At the time of his fatal injury, Hall was in a place where his employment required him to be; he was killed as the result of what would have been merely a harmless prank if the facts had been as he reasonably supposed them to be; and the time away from his duties was not more than five minutes. Under such circumstances, the deviation of the employe must be classed as “merely an innocent or inconsequential departure from the line or place of duty”. The employe’s act should not be judged in the light of unexpected and unforeseen consequences of it; and no one would contend that Hall had abandoned his employment if during a brief leisure period he had placed an empty revolver to his head and pulled the trigger.

The appellant’s contention that Hall met his death while committing an act in violation of law requires little discussion. The defense that an employe sustained his injury in the commission of an unlawful act is an affirmative one, with the burden on the employer to establish it. Haas v. Brotherhood of Transportation Workers, supra, 158 Pa. Superior Ct. 291, 44 A. 2d 776. In Bogavich v. Westinghouse Elec. & Mfg. Co., 162 Pa. Superior Ct. 388, 57 A. 2d 598, upon which the appellant relies, the compensation authorities, in refusing an award, found that the employe was killed as a result of a violation of law, and we held that this finding was supported by sufficient legally competent evidence. In this ease there is no finding that Hall committed any violation of law and there is no evidence *465in the record that would sustain such finding had the compensation authorities made it.

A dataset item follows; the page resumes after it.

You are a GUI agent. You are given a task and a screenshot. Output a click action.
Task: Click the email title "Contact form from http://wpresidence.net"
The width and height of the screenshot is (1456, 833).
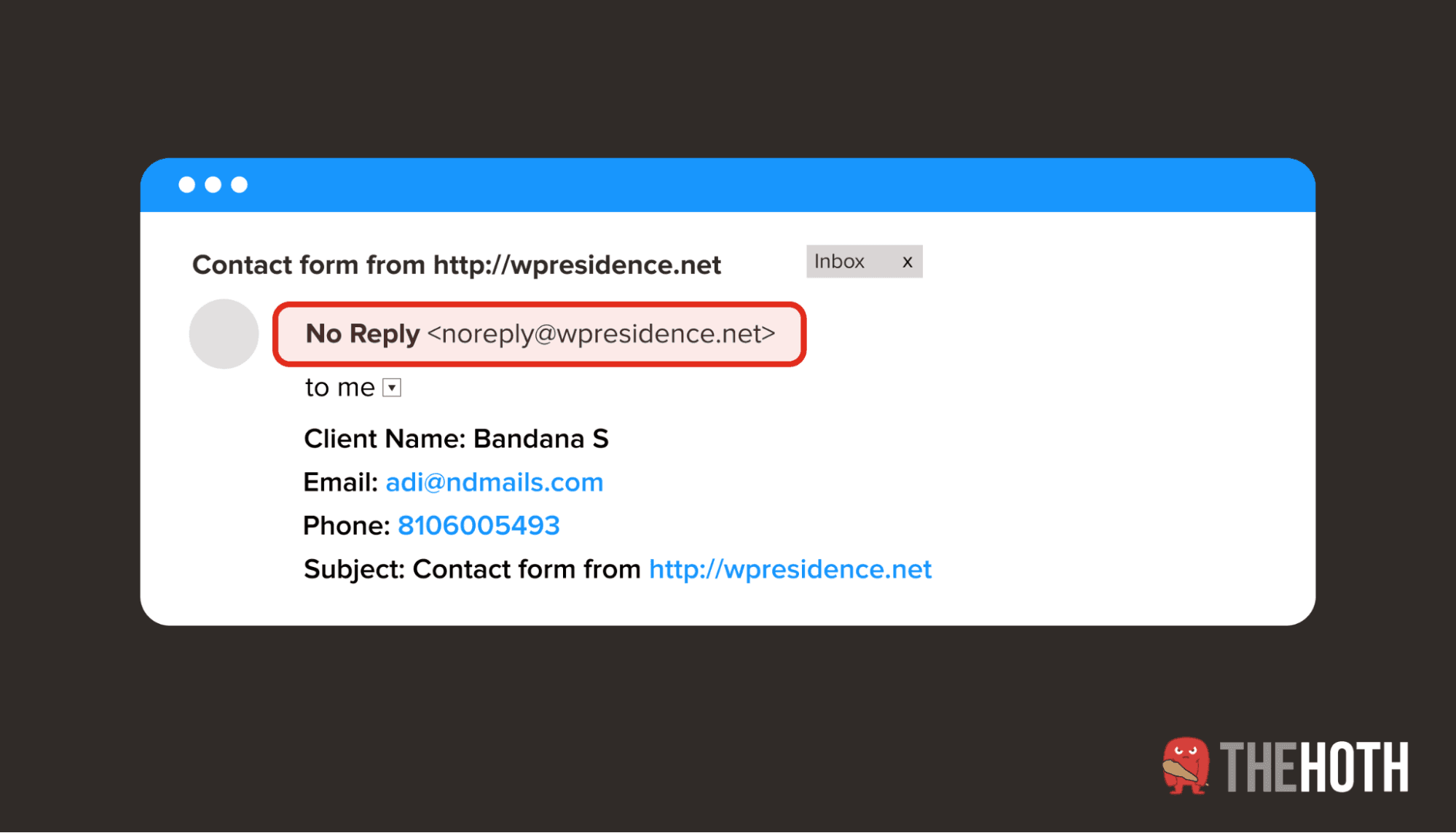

When he met his death, Hall was on the premises of his employer during his regular hours of employment and at a place where his employment required him to be. He violated no positive orders of his employer and it is not shown that he incurred his injury while committing any act in violation of law. His act in placing what he, with reason, thought to be an empty gun to his head and pulling the trigger did not constitute an abandonment of his employment, and the claimant’s award should be' sustained under the authority of a long line of cases, including Hale v. Savage Fire Brick Co., supra, 75 Pa. Superior Ct. 454; Oldinsky v. Phila. & Reading Coal & Iron Co., 92 Pa. Superior Ct. 328; Sinko v. Bethlehem, Steel Co., 104 Pa. Superior Ct. 357, 159 A. 230; Menendes v. Dravo Construction Co., 109 Pa. Superior Ct. 224, 167 A. 423; Franks v. Point Marion Bridge Co., supra, 128 Pa. Superior Ct. 269, 193 A. 421. See also collection of cases starting on page 227, Skinner’s Pennsylvania Workmen’s Compensation Lavo, Yol. I, 4th Ed.

The parties have stipulated on the record that the claimant remarried on November 11,1950. This change in her status necessitates the modification of the compensation award, and hence the record is remitted to the court below with instructions to remit the record to the board for the sole purpose of modifying the award to comply with the provisions of section 307 of the Workmen’s Compensation Act as amended, 77 PS sec. 562.